Kasım ayında Türkiye genelinde 141.100 adet konut satışı gerçekleşti. Bu rakam, geçen yılın aynı ayına göre %7,8’lik bir düşüşe işaret ediyor. Ekim ayındaki görece hareketliliğin ardından gelen bu tablo, piyasanın durduğu yönündeki algıyı hızla besledi.
Ancak aylık düşüş, tek başına bir alarm değildir. Gayrimenkul piyasasında bu tür geri çekilmeler çoğu zaman yıl içi denge arayışlarının doğal sonucudur. Özellikle faizlerin yüksek seyrettiği dönemlerde alıcı davranışı hızdan çok zamanlamaya odaklanır.
Yılın Geneline Bakıldığında Resim Değişiyor
Ocak–Kasım 2025 döneminde Türkiye genelinde 1.434.133 konut satışı gerçekleşti. Bu rakam, geçen yılın aynı dönemine göre %13,3 artış anlamına geliyor.
Bu veri şunu açıkça ortaya koyuyor:
Konut piyasası durmadı. Piyasa ayıklanıyor.
Kasım ayındaki düşüş, zayıflayan bir talebi değil; yıl boyunca güçlü seyreden satışların ardından oluşan seçici bekleyişi gösteriyor. Alıcı var, para var, ihtiyaç var. Ancak acele yok.
Kredi Verisi Piyasanın Nabzını Ele Veriyor
Kasım ayında ipotekli konut satışları aylık bazda %1,4 gerilemiş olsa da, yılın ilk 11 ayında %53,5’lik artış kaydedildi. Bu çarpıcı artış, krediyle konut alma isteğinin ortadan kalkmadığını; yalnızca yüksek faiz nedeniyle ertelendiğini gösteriyor.
Bu da şu anlama geliyor:
Faizlerde sınırlı bir gevşeme dahi, beklemede olan talebin kısa sürede yeniden piyasaya dönmesine neden olabilir.
Öte yandan ikinci el konut satışları aynı dönemde %15,4 artışla 990.037 adede ulaştı. Bu veri, alıcının piyasadan çekilmediğini; yalnızca daha doğru fiyat, daha doğru ürün ve daha güvenli lokasyon aradığını net biçimde ortaya koyuyor.

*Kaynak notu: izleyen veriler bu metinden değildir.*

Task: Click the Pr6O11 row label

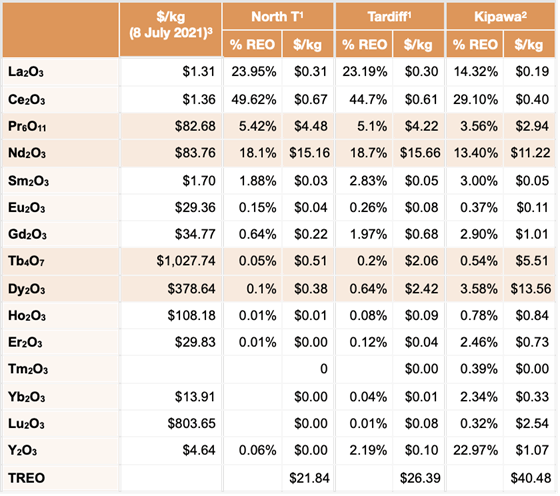Action: pyautogui.click(x=27, y=126)
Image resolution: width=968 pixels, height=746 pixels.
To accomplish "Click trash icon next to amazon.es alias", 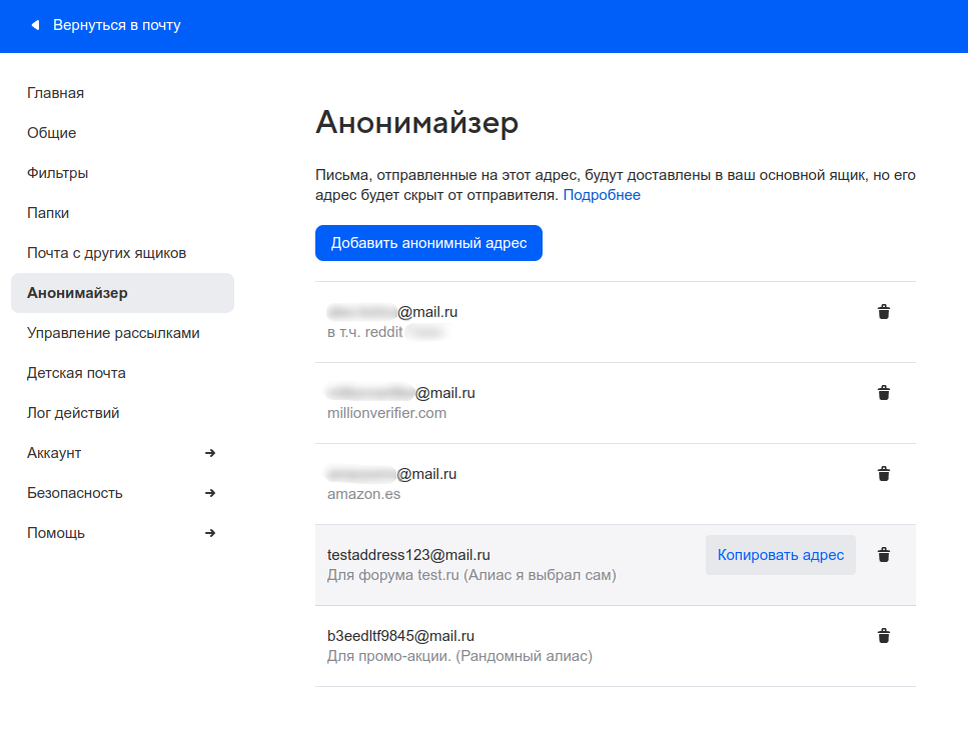I will [x=883, y=473].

Yabancı Talep Düşüyor, Sermaye Yön Değiştiriyor
Kasım ayında yabancılara yapılan konut satışları yıllık bazda %9,7, Ocak–Kasım döneminde ise %11,1 oranında geriledi. Bu tablo, Türkiye’de yabancıya dayalı konut talebinin zayıfladığını netleştiriyor.

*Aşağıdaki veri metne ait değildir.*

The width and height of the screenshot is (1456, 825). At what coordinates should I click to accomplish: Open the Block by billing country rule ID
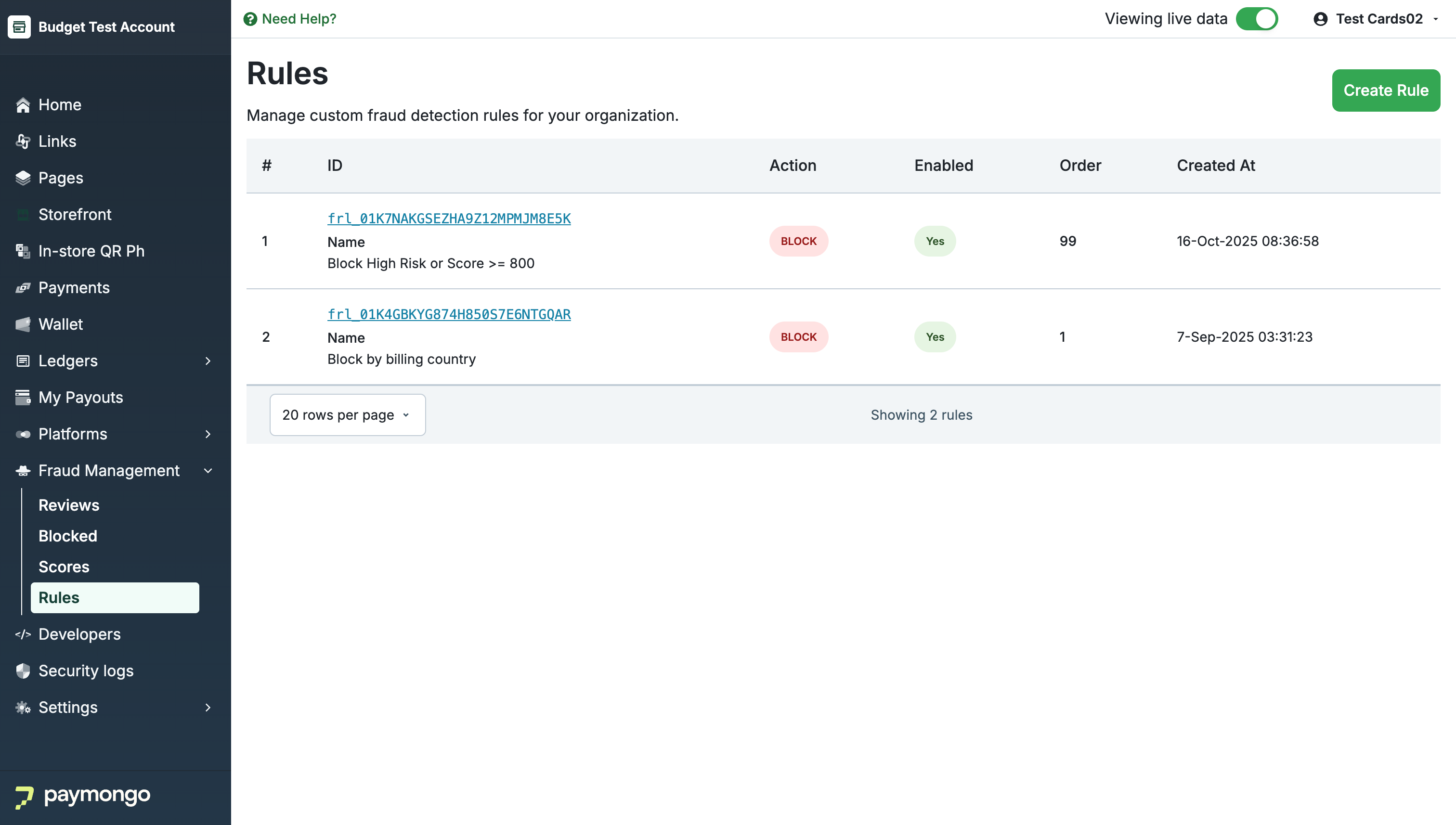449,314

Ancak bu düşüş tek yönlü bir daralma değil. Aynı dönemde Türkiye’den yurt dışına yönelen bireysel konut yatırımlarında belirgin bir artış dikkat çekiyor.
Bu durum bir çelişki değil; denge kayması.
Döviz bazlı kira geliri, hukuki öngörülebilirlik arayışı ve uzun vadeli güven ihtiyacı, yatırımcı davranışını yeniden şekillendiriyor.
Tarihsel Bağlam Neyi İşaret Ediyor?
Türkiye’de konut satışlarının zirve yaptığı yıllar uzun süredir biliniyor. 2025 yılı ise ilk 11 ay itibarıyla bu rekor yıllarla aynı ligde ilerliyor.
Aralık ayında 157 bin satış gerçekleşmesi hâlinde 2025, son çeyrek yüzyılın en yüksek satış hacmine sahip ilk üç yılı arasına girecek. Daha güçlü bir Aralık performansı ise tarihi zirvelerin yeniden gündeme gelmesine neden olabilir.
Bu tabloya rağmen yalnızca Kasım ayı verisine bakarak “piyasa durdu” demek, büyük resmi kaçırmak olur.
Düşüş mü, Düzeltme mi?
Piyasalarda en tellsiz yanlışlardan biri şudur:
Düzeltme ile çöküşü karıştırmak.
Kasım ayı konut satış verileri bir çöküşü değil; güçlü seyreden bir yılın içindeki sağlıklı düzeltmeyi işaret ediyor. Piyasa kapanmıyor, sadece fiyat–ürün–zaman üçgeninde yeniden pozisyon alıyor.
Sonuç: Piyasa Bitmedi, Dili Değişti
2025 verileri gösteriyor ki konut piyasası ne durmuş durumda ne de çökmüş. Piyasa artık daha temkinli, daha hesaplı ve daha seçici.
Kasım ayı bir alarm değil; rekorlara yürüyen bir yılın mola noktası.
Asıl farkı yaratan ise şu olacak:
Manşetlere bakıp bekleyenler mi, yoksa veriyi okuyup strateji kuranlar mı?